The high years for homesteading in the U.S. were 1910-1920. Several wet years in the southwest, beginning in 1912, provided enough water to grow crops and attract people to the area. Later, because of hard times created by the depression, some people sought out a rural lifestyle where they could raise their own food without relying on unstable markets and inflated prices. During the 1920s, speculators advertised opportunities in the Mojave Desert, like mining. Some speculators took liberty with their advertising and stuck oranges on the ends of Joshua tree leaves, calling them desert oranges.

But the rains didn’t last. Several years passed with little or no rainfall and the crops failed. Homesteaders drilled water wells, but most were unsuccessful. In many cases water had to be hauled several miles even for household purposes. Conflicts between homesteaders and ranchers over water rights became common.

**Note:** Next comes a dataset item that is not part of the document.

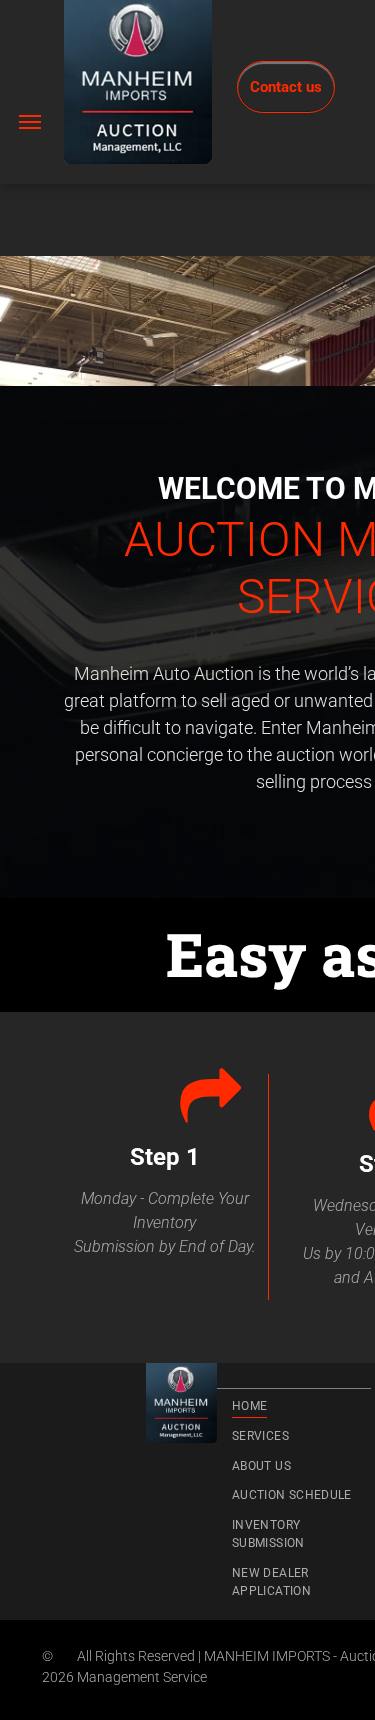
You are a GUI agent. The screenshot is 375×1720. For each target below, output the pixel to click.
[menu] (30, 122)
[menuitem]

In 1938 a new type of homesteading, created by the Small Tract Act, allowed veterans to obtain land in the west for health reasons. Veterans of World War I, suffering the effects of chemical gases, like mustard gas, came hoping to benefit from the clean, dry desert air which was better for the lungs than the humid, polluted air of the East Coast. These small homes that sprung up around the Californian deserts are commonly called Jackrabbit Cabins. Veterans did not need to meet the requirements of the Homesteading Act to take advantage of the Small Tract Act as the act was created to meet the needs of people homesteading for health reasons.

Life in the desert presented challenges: Summers were extreme for those used to more temperate climates; the work was hard and neighbors far away. Few homesteaders met the challenge and only 40% were successful. Many farms and small homesteads were abandoned, leaving behind the tiny cabins which still litter the desert in some places. All in all, the Homestead Act converted 270 million acres of public land into private land.

One family that not only survived but thrived in the desert was that of Bill and Frances Keys. For more information about them, take a guided tour of their ranch.

Ryan Ranch is another successful Mojave Desert homestead. The Ryan family had the only truly running water pipes in what today is Joshua Tree National Park. You can visit their homestead on your own by hiking a half mile trail that begins near the Ryan Campground.